### TASK INPUT

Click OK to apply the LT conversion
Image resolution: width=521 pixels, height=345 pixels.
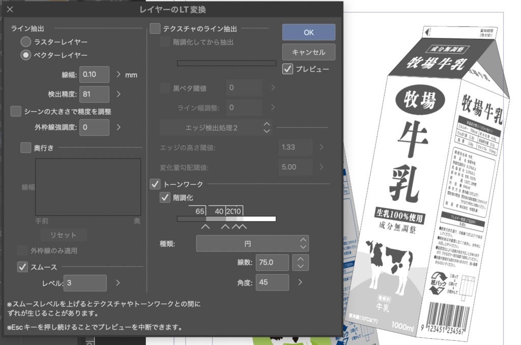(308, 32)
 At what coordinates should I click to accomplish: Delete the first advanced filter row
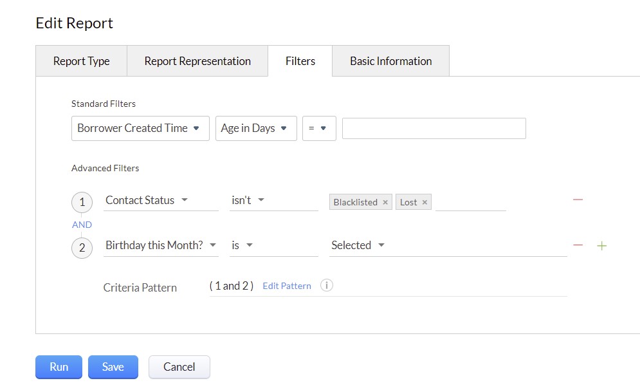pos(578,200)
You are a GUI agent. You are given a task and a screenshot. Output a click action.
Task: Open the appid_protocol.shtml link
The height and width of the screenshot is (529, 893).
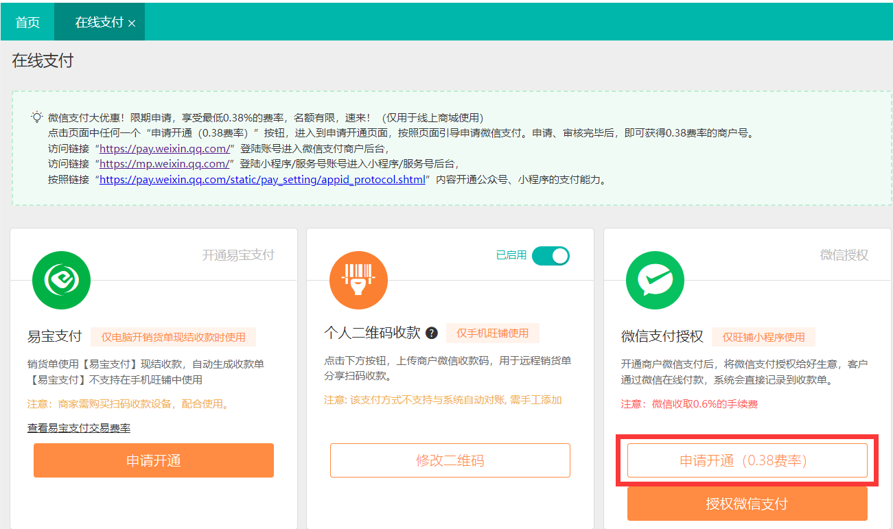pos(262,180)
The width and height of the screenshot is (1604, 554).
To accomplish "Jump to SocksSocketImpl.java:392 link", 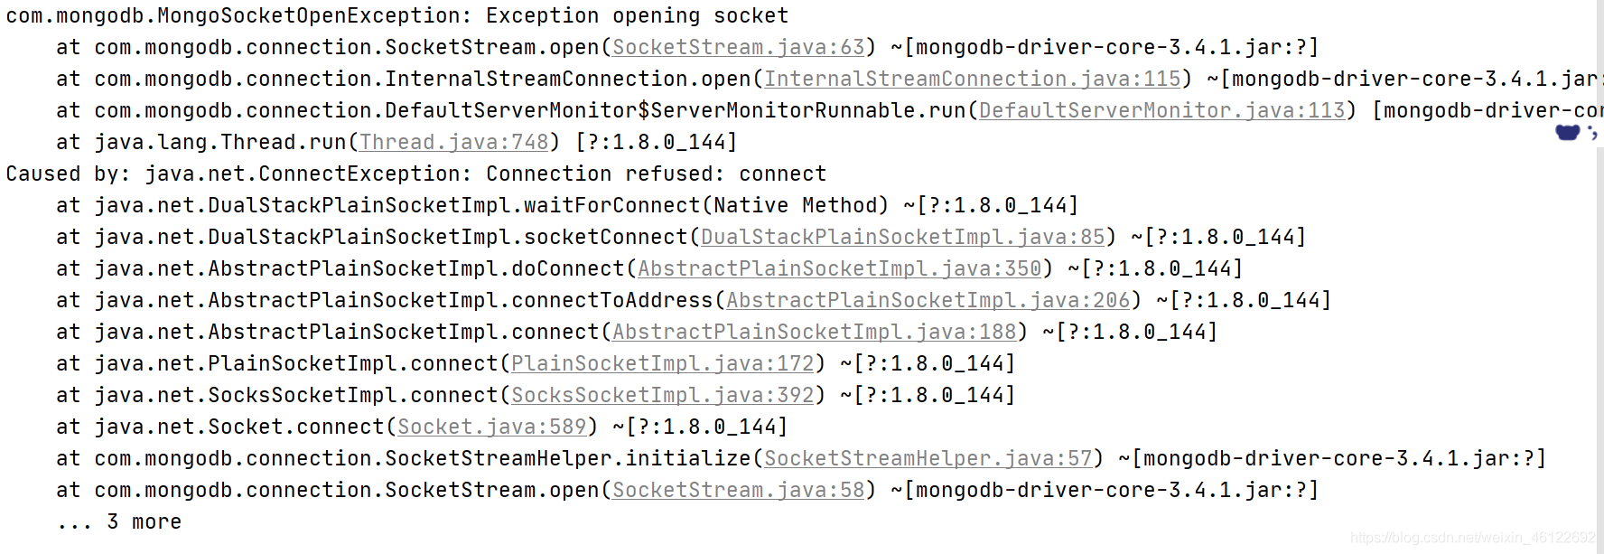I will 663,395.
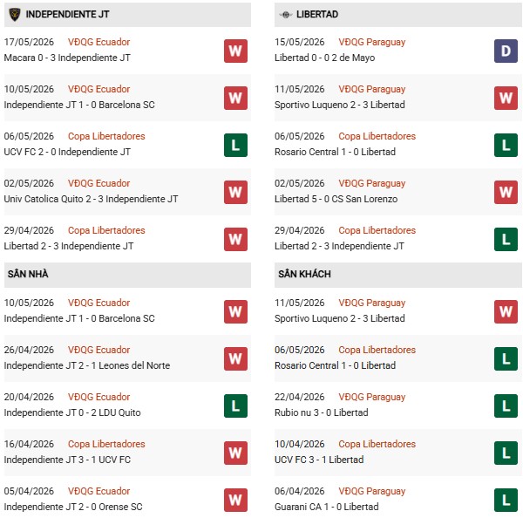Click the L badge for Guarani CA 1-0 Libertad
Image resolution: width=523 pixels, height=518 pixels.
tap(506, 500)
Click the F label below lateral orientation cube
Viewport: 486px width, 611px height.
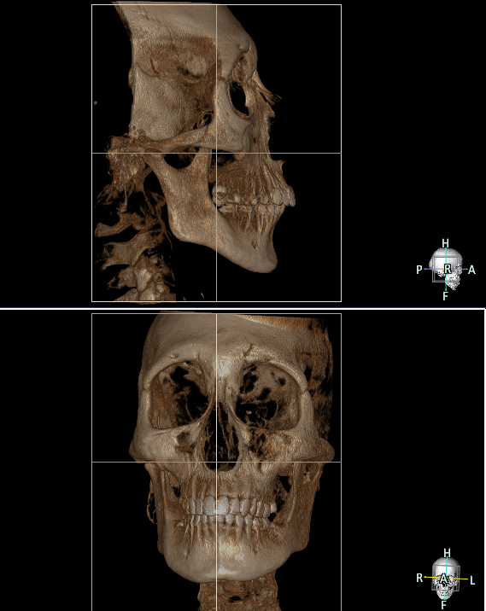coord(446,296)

### WORK ORDER
Give back only the lines from the one that carries "Click the F" through the final line above, both included. Drop all pictures.

### RESPONSE BOX
Click the F label below lateral orientation cube
Viewport: 486px width, 611px height.
coord(446,296)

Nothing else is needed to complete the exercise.